Structured GenAI Workflow¶

Use GenAI extraction when plain article text is not enough and your application needs fields in a predefined shape.

import asyncio
from typing import Optional
from pydantic import BaseModel
from onecrawler import CrawlerSettings, GenerativeAISettings, ScraperEngine


class ArticleSummary(BaseModel):
    title: str
    author: Optional[str] = None
    published_at: Optional[str] = None
    summary: str
    topics: list[str]


async def main():
    settings = CrawlerSettings(
        scraping_strategy="genai",
        scraping_output_format="json",
        genai=GenerativeAISettings(
            provider="openai",
            model_name="gpt-4o-mini",
            api_key="YOUR_API_KEY",
            output_schema=ArticleSummary,
        ),
        concurrency=3,
        request_timeout=30,
    )

    async with ScraperEngine(settings) as scraper:
        result = await scraper.run("https://example.com/articles/story")

    print(result)


if __name__ == "__main__":
    asyncio.run(main())

GenAI extraction should be reserved for semantic or typed output needs.
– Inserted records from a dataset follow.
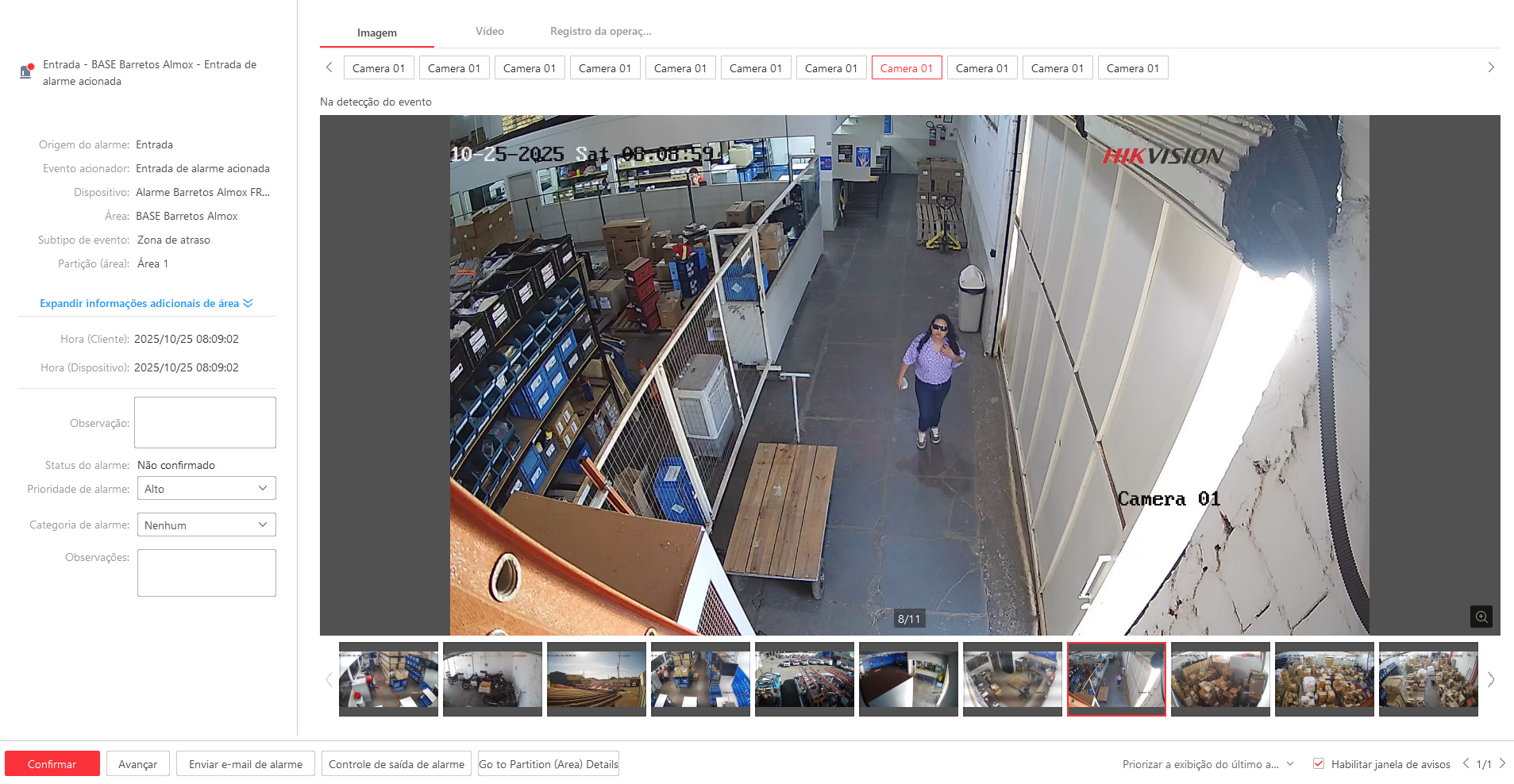Viewport: 1514px width, 784px height.
Task: Open the Registro da operação tab
Action: pyautogui.click(x=600, y=32)
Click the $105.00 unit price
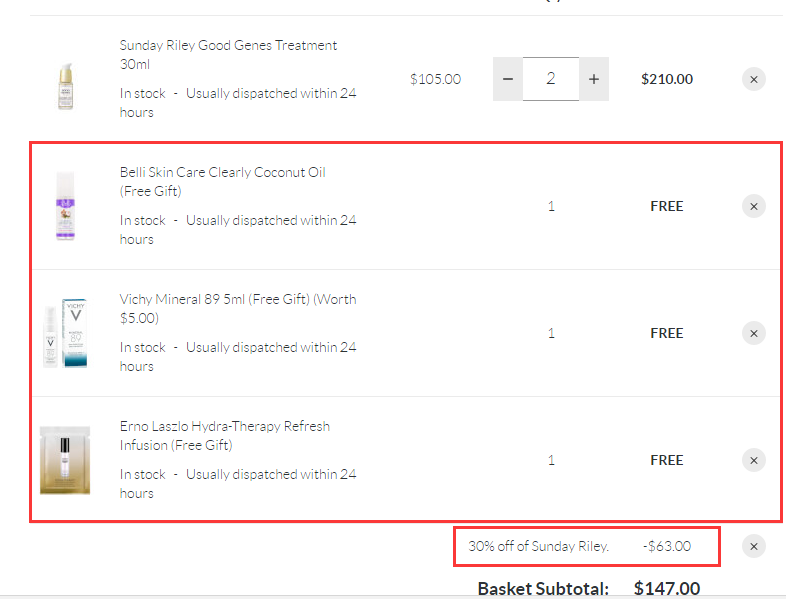Viewport: 786px width, 599px height. point(435,79)
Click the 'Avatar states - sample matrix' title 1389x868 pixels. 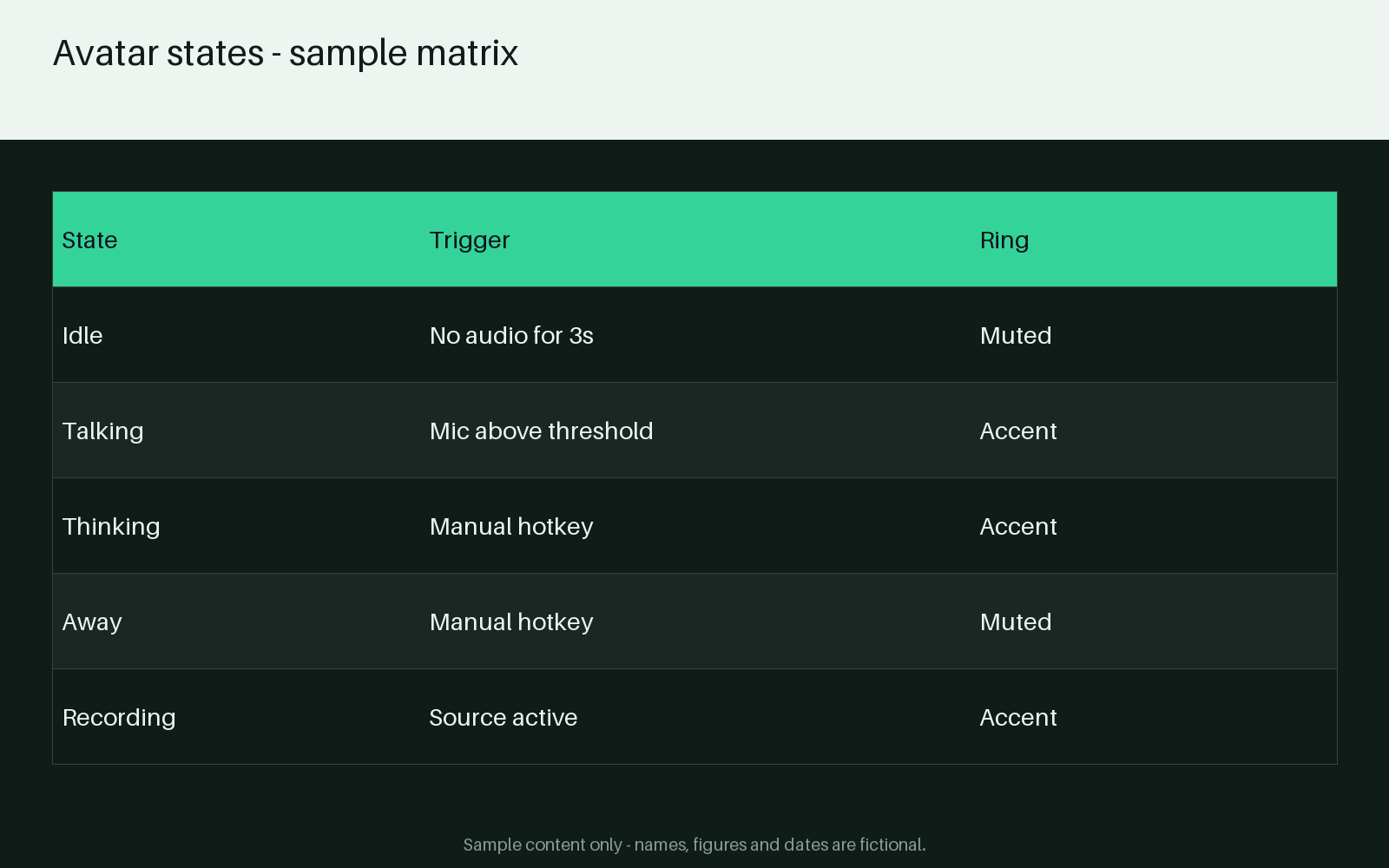click(286, 53)
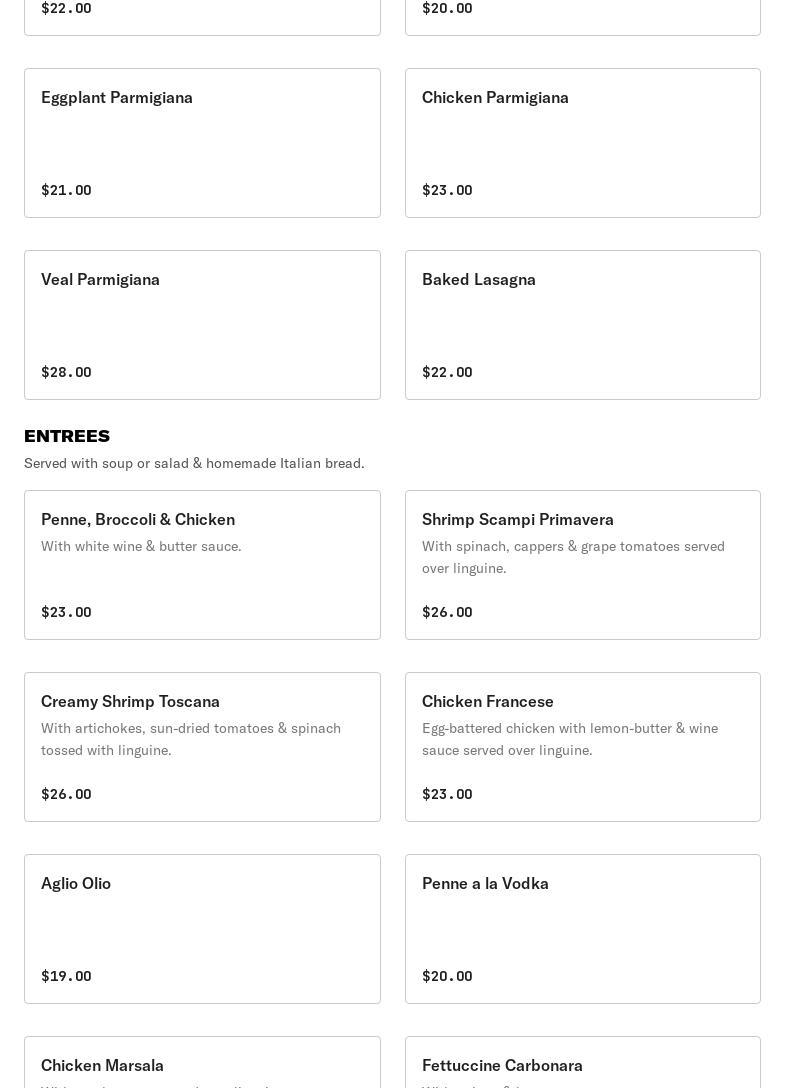785x1088 pixels.
Task: Pick the Creamy Shrimp Toscana entree
Action: [x=202, y=747]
For high volume article text extraction, start with the heuristic strategy and add GenAI only for pages that require interpretation or normalization.

Use GenAI selectively

A good pattern is heuristic extraction first, then GenAI only for records that need classification, summarization, field normalization, or schema-shaped output.

All-in-One Pipeline: Pipeline¶

Use Pipeline when you want a single, orchestrated workflow that combines link discovery, browser automation, and content extraction.

Use proxies for production pipeline crawls

Pipeline opens browser pages and extracts content as it discovers links. For production crawls, configure a single proxy or proxy pool and keep concurrency conservative.

import json
import asyncio
from onecrawler import Pipeline, CrawlerSettings, ProxySettings


async def main():
    settings = CrawlerSettings(
        link_extraction_limit=50,
        include_link_patterns=["/news/*"],
        concurrency=5,
        # Required for production
        proxies=[
            ProxySettings(server="http://proxy1.example.com:8080"),
            ProxySettings(server="http://proxy2.example.com:8080"),
        ],
        proxy_rotation_method="round_robin",
    )

    async with Pipeline(settings) as engine:
        results = await engine.run("https://example.com/news")

    with open("news_articles.json", "w", encoding="utf-8") as f:
        json.dump(results, f, indent=2, ensure_ascii=False)

With date filtering:

async with Pipeline(
    settings, 
    start_date="2024-01-01", 
    end_date="2024-12-31"
) as engine:
    results = await engine.run("https://example.com/news")

For JavaScript-heavy sites:

from onecrawler import HumanBehaviorSettings

settings = CrawlerSettings(
    link_extraction_limit=30,
    concurrency=3,
    enable_human_behaviors=True,
    human_behavior_settings=HumanBehaviorSettings(
        max_scrolls=3,
        min_delay=1.0,
        max_delay=2.0,
    ),
    proxies=[...],  # Always required for production
)

async with Pipeline(settings) as engine:
    results = await engine.run("https://spa-example.com")

Practical Defaults¶

Start conservative:

concurrency=5 to 10 for discovery
concurrency=2 to 5 for GenAI extraction
request_timeout=10 to 30 depending on target speed
max_retries=2 or 3 for unstable sites
include_link_patterns on every broad crawl

Then increase throughput only after you know the target site responds reliably.

High concurrency can reduce success

More workers are not always faster. Browser pages, proxy limits, server rate limits, and model provider limits can all turn high concurrency into retries and empty results.